■ Materials provided:
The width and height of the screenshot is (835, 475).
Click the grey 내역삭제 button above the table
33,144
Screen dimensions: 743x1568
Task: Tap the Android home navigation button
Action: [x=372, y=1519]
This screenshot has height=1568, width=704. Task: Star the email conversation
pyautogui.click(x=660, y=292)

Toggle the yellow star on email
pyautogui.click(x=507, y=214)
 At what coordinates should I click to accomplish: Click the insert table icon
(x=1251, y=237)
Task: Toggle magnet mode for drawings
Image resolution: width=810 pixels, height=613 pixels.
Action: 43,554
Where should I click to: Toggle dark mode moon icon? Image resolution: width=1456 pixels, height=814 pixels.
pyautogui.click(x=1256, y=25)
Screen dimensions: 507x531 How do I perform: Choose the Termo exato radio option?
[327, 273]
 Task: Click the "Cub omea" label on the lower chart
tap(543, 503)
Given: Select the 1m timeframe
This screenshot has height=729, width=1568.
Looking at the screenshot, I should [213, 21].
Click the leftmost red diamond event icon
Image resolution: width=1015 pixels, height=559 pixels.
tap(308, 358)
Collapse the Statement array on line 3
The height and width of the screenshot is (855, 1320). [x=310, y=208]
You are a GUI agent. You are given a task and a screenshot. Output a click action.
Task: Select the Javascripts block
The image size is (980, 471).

■ What you need to do: What lines above contain the word "Select"? Please copy each one.

■ Expected answer:
Given: Select the 1m timeframe
Task: Select the Javascripts block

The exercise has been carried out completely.